Eugène Verconsin (19 May 1823 - 28 December 1891) was a French playwright, author of twenty something comedies and vaudevilles.

== Plays ==
- 1850 : Les Roués innocents, 1-act comedy mixed with songs by Lefranc and Verconsin, performed in Paris, Théâtre Montansier, 16 August
- 1857 : Télémaque, ou l'Innocence en danger sauvée par l'intrépide résolution d'un vieillard qui ne craignait pas l'eau froide, Greek burlesque tragedy at the time of the Trojan War, by Eugène Verconsin.
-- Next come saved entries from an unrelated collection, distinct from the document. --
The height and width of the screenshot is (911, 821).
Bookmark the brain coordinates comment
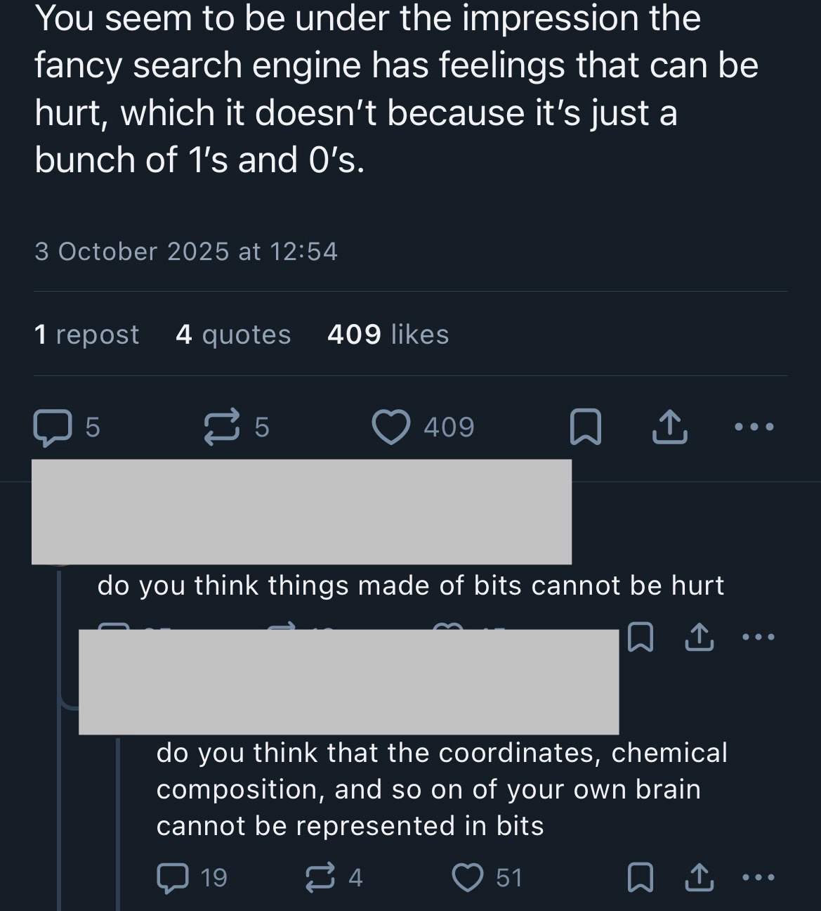tap(638, 878)
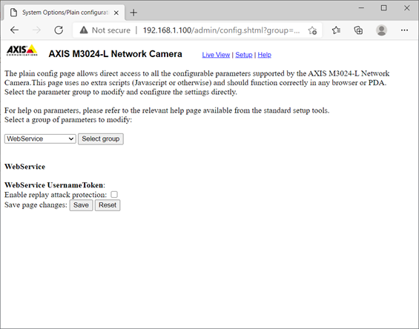419x329 pixels.
Task: Open the WebService parameter group dropdown
Action: coord(40,139)
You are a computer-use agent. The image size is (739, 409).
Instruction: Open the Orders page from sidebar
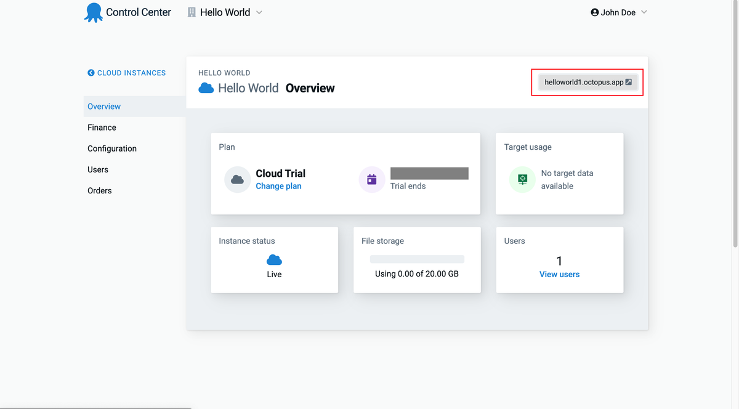coord(100,191)
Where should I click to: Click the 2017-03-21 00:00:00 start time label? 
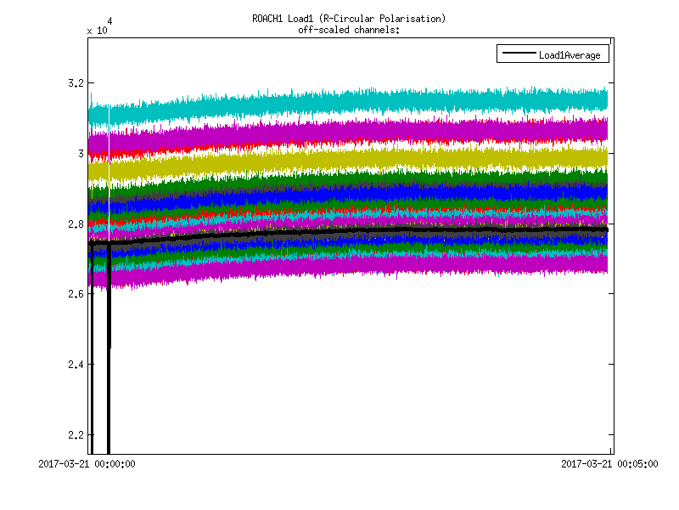pos(87,464)
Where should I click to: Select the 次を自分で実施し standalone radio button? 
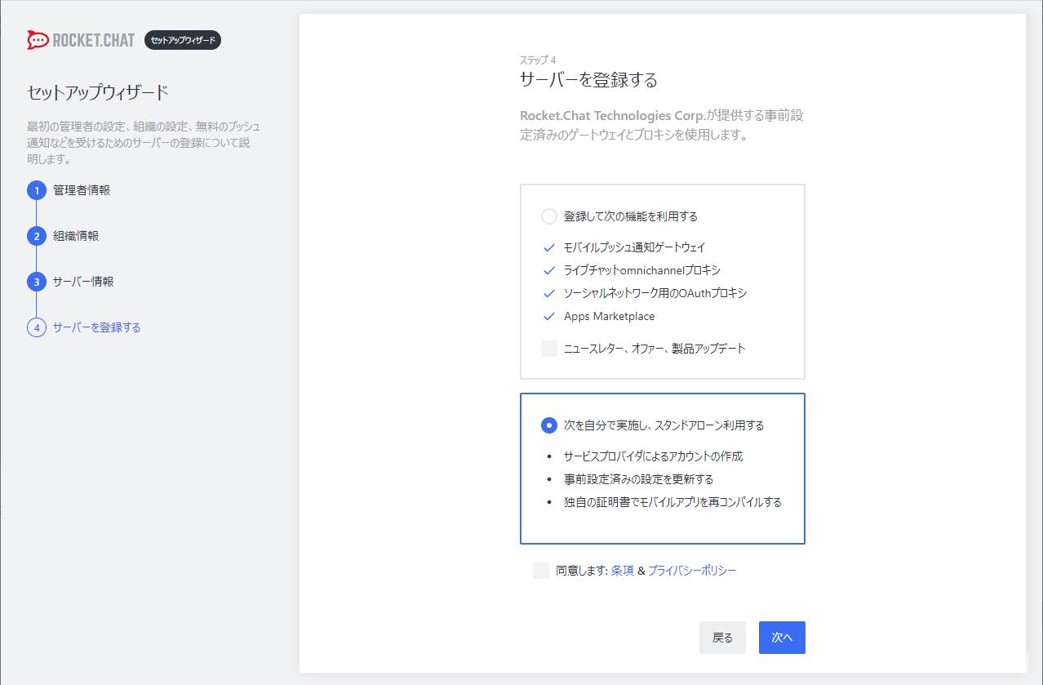coord(548,424)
Premiered on 30 April 1857 at Paris
- 1861 : Une dette de jeunesse, comedy in 1 act, in prose, by Eugène Verconsin and Eugène Lesbazeilles, Paris, Théâtre du Gymnase, 10 October
- 1863 : C'était Gertrude ! 1-act comedy-vaudeville, by M. Eugène Verconsin. Paris, played on 28 June 1863
- 1864 : En wagon épisode de Voyage, vaudeville in one act
- 1864 : Les Erreurs de Jean, comédie-vaudeville in 1 act, played in Paris, on 31 October 1864
- 1869 : Saynètes Et Comédies
- 1869 : Les Rêves de Marguerite, 1-act comedy
- 1870 : La matrone d'Éphèse: 1-act comedy
- 1870 : Les Curiosités de Jeanne, comedy-vaudeville in 1 act performed in Paris, on 24 January 1870
- 1870 : Adélaïde et Vermouth, military romance and vaudeville in one act
- 1875 : À La Porte, 1-act comedy
- 1875 : Quête à domicile, 1-act comedy
- 1875 : Ici, Médor ! 1-act comedy played in Paris, at the théâtre du Palais-Royal on 3 July 1875
- 1876 : La Crise de M. Thomassin, comedy in 3 acts, played in Paris, at the théâtre du Gymnase, on 31 July 1876
- 1878 : Théâtre de campagne by Eugène Verconsin and André Theuriet
- 1880 : Théâtre des familles, by Gustave Nadaud, Maurice Ordonneau and Eugène Verconsin
- 1884 : L'Une, ou l'autre ?, saynète in 1 act
- 1885 : La Folle du logis, monologue
- 1886 : La Sortie de Saint-Cyr, comedy in 1 act, played in Paris, at the Théâtre-Français, on 22 June 1886
- 1890 : Fais Ce Que Dois comedy
- undated : Les Trois souhaits, comedy

In 1888, Eugène Verconsin foreworded a book by the author Aylic Marin, pen name of Édouard Petit who had written: En Océanie, published by éditions Charles Bayle, in the Petite bibliotheque populaire collection.